Presently before the Court in this matter is the motion of the Third-Party Defendant Robert Waitt for summary judgment on the third-party claim of the Defendants, as Third-Party Plaintiffs, seeking contribution against Waitt as a joint tortfeasor. This action was commenced by the Complaint of the Plaintiff against the Defendants seeking damages for injuries allegedly sustained by the Plaintiff in a hunting accident on November 8, 1980, when the Plaintiff was wounded by a round discharged from a revolver manufactured by Defendant, Smith & Wesson, while the revolver was in the possession and control of its then owner, Waitt.
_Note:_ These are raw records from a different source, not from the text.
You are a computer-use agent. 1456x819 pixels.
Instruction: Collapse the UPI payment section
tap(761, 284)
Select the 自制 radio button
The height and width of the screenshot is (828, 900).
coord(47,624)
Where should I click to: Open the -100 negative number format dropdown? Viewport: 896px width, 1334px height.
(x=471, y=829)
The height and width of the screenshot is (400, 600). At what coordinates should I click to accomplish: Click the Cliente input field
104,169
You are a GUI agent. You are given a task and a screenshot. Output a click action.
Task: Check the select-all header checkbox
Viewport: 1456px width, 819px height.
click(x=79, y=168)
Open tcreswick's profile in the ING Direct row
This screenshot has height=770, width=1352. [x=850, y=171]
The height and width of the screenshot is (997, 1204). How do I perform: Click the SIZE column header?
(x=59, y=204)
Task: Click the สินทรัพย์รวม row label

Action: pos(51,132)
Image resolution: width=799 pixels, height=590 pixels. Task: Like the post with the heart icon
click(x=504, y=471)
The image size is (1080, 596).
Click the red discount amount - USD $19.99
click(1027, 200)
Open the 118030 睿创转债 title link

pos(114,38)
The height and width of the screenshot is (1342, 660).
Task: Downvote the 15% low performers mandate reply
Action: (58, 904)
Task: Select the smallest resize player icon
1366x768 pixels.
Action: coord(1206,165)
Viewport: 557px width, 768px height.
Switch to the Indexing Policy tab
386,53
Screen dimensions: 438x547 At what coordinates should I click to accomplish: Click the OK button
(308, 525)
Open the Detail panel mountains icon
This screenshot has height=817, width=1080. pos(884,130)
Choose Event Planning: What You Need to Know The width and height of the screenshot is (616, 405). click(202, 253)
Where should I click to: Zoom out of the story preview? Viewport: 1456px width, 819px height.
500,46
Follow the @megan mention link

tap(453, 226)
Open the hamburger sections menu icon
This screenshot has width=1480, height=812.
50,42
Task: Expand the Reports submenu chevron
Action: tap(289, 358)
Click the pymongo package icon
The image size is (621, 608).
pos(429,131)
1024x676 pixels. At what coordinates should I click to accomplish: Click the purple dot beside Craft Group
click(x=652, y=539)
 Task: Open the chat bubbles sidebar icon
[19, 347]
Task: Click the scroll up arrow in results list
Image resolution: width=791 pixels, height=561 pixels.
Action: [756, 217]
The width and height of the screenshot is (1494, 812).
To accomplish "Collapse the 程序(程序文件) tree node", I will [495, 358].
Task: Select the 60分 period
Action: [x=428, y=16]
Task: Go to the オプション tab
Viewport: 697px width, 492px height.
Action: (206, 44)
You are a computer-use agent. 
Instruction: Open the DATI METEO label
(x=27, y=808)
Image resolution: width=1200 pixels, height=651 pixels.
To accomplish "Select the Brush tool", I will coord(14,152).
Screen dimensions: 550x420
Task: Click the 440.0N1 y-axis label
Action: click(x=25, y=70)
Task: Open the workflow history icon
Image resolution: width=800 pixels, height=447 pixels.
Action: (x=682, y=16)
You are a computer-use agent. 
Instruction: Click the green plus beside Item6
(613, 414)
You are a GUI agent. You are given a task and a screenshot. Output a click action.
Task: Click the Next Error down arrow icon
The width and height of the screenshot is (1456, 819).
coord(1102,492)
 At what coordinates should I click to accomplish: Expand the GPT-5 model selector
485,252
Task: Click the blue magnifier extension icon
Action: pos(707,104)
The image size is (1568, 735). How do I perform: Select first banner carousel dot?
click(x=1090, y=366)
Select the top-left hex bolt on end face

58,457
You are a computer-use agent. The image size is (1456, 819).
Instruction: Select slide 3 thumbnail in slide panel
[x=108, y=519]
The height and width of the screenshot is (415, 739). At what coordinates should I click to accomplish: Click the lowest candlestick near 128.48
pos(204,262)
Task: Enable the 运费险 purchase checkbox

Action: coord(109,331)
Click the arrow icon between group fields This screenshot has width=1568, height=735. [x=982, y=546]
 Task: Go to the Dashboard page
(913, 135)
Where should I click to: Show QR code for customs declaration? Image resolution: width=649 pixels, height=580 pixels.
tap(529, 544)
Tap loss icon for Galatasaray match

It is undisputed that a previous action had been brought by the Plaintiff against Waitt in the courts of the State of Maine, which resulted in a settlement of Plaintiff’s claims against Waitt in the amount of $400,000. See Affidavit of Robert Checkoway, filed on September 24, 1985, with attached Complaint (Exhibit “A”) and Release, Indemnity and Settlement Agreement (Exhibit “B”). By the release, the Plaintiff releases Waitt

of and from any and all actions, causes of actions, [sic] claims or demands for damages, costs, expenses, compensation, consequential damage or any other thing whatsoever, whether direct or indirect, and inclusive of all claims or demands for contribution, indemnity, or otherwise on account of, or in any way growing out of, all incidents, transactions, events, occurrences or operative facts arising from a certain hunting accident which occurred in Acton, Maine, on November 8,1980, as set forth in a certain Complaint filed by Richard Stacey against Robert Waitt in the Superior Court for York County, Docket No. CV 81 70.

Exhibit “B,” Release, Indemnity and Settlement Agreement attached to Affidavit of Robert Checkoway, at 1. By the terms of the release Plaintiff agreed

to indemnify fully and hold harmless ... [Waitt and other releasees] and to pay any judgments, costs or expenses of any nature including attorney’s fees incurred by the ... [Waitt, et al.] arising out of any claim or action against ... [Waitt, et al.] arising out of the transaction or occurrence referred to herein, including without limitation any claims for indemnity or contribution, or any other claims of any nature; including without limita[74]*74tion any claim of negligence or other fault on the part of ... [Waitt, et al.].

Id. at 2. The consideration for the release is recited to be the payment by the releasees of the sum of $400,000 to the Plaintiff.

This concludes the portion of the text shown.